The treaty stipulates that each state party undertakes not to carry out any nuclear weapon test explosion or any other nuclear explosion, and to prohibit and prevent any such nuclear explosion at any place under its jurisdiction or control.
Each state party undertakes, furthermore, to refrain from causing, encouraging or, in any way, participating in the carrying out of any nuclear weapon test explosion or any other nuclear explosion.
The CTBT is intended to prohibit all nuclear weapon test explosions. It has achieved near universal adherence. However, Article XIV of the treaty requires ratification by 44 named states before the treaty can enter into force.
The CTBT remains a key piece of unfinished business of the nuclear age. As a growing number of governments and decision makers put forward ideas to move the world towards abolishing nuclear weapons, much can be learned from how the CTBT was fought for, opposed and finally negotiated between 1994 and 1996. The treaty’s necessity was underlined when the Democratic People’s Republic of Korea conducted a nuclear test explosion in 2006, but more than a decade of political and institutional obstacles have prevented the CTBT from entering into full legal effect.

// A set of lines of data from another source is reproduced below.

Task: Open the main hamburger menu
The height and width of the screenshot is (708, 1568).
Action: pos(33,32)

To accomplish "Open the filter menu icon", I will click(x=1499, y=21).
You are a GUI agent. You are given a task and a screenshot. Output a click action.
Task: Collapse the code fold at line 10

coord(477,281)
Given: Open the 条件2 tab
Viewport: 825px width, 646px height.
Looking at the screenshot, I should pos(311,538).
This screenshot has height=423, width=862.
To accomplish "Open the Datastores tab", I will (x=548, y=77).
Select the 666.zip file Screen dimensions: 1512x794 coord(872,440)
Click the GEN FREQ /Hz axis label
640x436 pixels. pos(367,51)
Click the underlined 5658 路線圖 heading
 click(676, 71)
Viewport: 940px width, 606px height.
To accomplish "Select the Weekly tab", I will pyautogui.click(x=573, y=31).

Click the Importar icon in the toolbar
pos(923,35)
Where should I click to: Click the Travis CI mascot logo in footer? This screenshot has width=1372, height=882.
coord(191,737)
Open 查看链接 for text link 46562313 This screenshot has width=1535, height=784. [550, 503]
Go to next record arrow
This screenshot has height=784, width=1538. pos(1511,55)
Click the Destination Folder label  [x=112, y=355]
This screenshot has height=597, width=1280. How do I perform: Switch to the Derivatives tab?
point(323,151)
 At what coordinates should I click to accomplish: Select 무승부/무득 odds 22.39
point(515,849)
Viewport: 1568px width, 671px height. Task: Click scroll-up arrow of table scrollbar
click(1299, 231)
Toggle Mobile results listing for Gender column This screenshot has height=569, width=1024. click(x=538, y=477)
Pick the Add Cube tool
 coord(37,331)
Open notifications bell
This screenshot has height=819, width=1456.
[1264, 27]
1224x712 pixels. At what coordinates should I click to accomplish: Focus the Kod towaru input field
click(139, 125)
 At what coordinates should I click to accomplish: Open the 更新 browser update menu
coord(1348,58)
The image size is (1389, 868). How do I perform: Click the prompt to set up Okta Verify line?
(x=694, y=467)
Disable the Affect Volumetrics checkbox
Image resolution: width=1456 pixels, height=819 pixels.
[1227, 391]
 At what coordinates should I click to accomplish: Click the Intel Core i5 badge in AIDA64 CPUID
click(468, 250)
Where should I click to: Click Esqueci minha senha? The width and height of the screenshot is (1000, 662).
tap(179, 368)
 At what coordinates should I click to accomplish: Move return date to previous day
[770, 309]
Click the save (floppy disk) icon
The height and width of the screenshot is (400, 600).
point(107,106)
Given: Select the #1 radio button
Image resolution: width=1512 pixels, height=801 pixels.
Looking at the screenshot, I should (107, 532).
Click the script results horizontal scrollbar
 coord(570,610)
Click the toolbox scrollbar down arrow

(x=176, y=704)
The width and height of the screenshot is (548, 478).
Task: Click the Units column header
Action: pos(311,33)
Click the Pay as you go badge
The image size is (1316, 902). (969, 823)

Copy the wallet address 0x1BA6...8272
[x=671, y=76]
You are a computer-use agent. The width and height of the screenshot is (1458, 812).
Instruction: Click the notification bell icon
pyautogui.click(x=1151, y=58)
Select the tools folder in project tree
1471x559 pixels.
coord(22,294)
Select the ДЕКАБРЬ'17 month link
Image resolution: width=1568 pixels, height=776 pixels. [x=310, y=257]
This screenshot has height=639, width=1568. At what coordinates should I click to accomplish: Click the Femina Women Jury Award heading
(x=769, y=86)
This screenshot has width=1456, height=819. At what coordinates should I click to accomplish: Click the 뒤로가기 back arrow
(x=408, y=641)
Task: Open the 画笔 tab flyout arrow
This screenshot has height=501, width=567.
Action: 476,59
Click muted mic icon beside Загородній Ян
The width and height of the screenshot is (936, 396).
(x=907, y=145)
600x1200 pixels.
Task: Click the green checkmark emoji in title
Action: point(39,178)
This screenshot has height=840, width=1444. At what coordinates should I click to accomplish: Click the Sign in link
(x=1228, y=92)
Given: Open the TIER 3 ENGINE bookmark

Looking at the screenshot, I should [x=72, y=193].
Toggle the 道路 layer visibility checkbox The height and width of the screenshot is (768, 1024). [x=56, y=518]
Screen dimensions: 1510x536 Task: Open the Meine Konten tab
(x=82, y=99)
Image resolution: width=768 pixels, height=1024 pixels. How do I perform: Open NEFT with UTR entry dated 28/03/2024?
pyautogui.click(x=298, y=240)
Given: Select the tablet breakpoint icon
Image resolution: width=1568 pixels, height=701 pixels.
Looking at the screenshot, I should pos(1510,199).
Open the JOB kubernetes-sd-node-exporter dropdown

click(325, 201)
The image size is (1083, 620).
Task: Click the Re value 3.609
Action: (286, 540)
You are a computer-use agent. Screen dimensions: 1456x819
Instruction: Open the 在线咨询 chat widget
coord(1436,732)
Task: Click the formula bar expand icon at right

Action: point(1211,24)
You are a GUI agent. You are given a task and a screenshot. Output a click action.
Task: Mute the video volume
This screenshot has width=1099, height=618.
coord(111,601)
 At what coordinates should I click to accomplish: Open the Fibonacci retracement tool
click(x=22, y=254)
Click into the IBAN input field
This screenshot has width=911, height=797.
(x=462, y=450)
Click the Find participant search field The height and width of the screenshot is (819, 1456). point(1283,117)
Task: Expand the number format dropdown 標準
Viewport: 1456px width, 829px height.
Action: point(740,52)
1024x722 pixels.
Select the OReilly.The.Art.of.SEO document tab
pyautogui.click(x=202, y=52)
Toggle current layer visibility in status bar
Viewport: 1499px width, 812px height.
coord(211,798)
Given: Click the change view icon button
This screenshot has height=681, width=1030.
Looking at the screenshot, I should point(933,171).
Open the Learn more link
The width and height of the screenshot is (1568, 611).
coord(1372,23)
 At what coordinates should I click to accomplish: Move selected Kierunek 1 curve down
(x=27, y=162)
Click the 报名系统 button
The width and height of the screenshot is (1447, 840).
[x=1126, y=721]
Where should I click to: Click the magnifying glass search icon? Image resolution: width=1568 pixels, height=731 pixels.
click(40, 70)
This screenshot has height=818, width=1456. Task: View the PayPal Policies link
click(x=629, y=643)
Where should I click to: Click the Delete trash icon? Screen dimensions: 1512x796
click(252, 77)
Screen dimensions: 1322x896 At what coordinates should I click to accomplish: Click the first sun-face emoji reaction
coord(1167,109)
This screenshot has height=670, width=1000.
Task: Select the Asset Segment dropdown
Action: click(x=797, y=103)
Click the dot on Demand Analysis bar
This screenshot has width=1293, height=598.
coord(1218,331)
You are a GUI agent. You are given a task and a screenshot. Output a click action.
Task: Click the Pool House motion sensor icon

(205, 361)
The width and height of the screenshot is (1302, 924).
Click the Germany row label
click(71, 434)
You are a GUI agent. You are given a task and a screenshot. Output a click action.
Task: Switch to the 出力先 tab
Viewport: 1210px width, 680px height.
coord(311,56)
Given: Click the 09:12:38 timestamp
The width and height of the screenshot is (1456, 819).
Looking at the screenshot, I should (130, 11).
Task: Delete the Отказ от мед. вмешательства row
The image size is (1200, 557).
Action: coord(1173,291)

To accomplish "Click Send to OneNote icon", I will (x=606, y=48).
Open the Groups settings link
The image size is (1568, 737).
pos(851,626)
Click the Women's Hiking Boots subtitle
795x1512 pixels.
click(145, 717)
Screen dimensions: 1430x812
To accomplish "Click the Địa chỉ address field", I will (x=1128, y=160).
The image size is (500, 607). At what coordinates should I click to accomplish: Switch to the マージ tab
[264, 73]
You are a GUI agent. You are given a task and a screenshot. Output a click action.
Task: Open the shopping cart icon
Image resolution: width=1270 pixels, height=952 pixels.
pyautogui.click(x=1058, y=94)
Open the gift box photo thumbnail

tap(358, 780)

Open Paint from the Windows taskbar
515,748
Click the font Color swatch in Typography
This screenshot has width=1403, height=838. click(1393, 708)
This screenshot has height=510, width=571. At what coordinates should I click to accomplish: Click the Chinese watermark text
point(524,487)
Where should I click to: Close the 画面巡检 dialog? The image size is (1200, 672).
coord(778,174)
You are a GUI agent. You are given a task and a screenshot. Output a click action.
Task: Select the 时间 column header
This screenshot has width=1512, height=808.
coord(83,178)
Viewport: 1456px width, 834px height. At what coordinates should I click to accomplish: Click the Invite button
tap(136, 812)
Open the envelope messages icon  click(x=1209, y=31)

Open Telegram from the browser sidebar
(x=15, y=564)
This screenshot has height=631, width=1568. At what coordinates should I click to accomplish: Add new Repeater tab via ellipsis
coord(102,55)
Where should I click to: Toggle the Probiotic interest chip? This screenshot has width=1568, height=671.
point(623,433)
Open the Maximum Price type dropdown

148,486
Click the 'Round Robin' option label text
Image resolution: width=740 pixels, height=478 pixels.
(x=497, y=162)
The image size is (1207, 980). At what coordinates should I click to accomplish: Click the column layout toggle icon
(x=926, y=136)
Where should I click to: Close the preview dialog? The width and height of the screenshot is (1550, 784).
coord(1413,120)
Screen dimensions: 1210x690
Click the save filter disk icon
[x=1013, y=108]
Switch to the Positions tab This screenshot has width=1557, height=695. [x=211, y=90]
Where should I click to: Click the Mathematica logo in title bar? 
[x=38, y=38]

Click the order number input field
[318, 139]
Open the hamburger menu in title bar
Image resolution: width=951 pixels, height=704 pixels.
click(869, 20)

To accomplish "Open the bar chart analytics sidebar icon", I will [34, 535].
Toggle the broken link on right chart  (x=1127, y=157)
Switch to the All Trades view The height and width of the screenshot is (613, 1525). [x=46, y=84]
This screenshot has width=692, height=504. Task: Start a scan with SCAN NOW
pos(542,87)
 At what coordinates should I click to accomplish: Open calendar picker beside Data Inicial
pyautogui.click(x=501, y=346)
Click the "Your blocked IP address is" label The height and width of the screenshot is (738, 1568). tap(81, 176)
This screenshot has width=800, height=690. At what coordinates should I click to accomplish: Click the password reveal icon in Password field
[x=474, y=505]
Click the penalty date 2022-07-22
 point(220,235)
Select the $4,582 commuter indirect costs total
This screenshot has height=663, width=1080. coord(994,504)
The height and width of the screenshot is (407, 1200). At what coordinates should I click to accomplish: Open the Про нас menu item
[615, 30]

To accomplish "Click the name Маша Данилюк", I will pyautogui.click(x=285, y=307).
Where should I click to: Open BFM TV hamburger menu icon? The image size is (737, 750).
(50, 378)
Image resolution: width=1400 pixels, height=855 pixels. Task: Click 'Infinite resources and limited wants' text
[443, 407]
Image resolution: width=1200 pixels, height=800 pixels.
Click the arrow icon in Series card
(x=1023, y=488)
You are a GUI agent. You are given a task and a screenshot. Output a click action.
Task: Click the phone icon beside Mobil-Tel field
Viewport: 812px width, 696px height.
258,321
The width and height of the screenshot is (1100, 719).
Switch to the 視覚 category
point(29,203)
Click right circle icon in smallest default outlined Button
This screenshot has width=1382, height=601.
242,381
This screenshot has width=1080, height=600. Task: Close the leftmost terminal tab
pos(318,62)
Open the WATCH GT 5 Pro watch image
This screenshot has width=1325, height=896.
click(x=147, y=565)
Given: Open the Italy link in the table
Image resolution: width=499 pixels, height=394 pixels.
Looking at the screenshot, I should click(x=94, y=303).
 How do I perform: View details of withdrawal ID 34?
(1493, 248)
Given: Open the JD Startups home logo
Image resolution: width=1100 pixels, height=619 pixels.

To date, over 2000 nuclear tests have been carried out at different locations all over the world. Arms control advocates had campaigned for the adoption of a treaty banning all nuclear explosions since the early 1950 s, when public concern was aroused as a result of radioactive fall-out from atmospheric nuclear tests and the escalating arms race. Over 50 nuclear explosions were registered between 16 July 1945, when the first nuclear explosive test was conducted by the United States at White Sands Missile Range near Alamogordo, New Mexico, and 31 December 1953.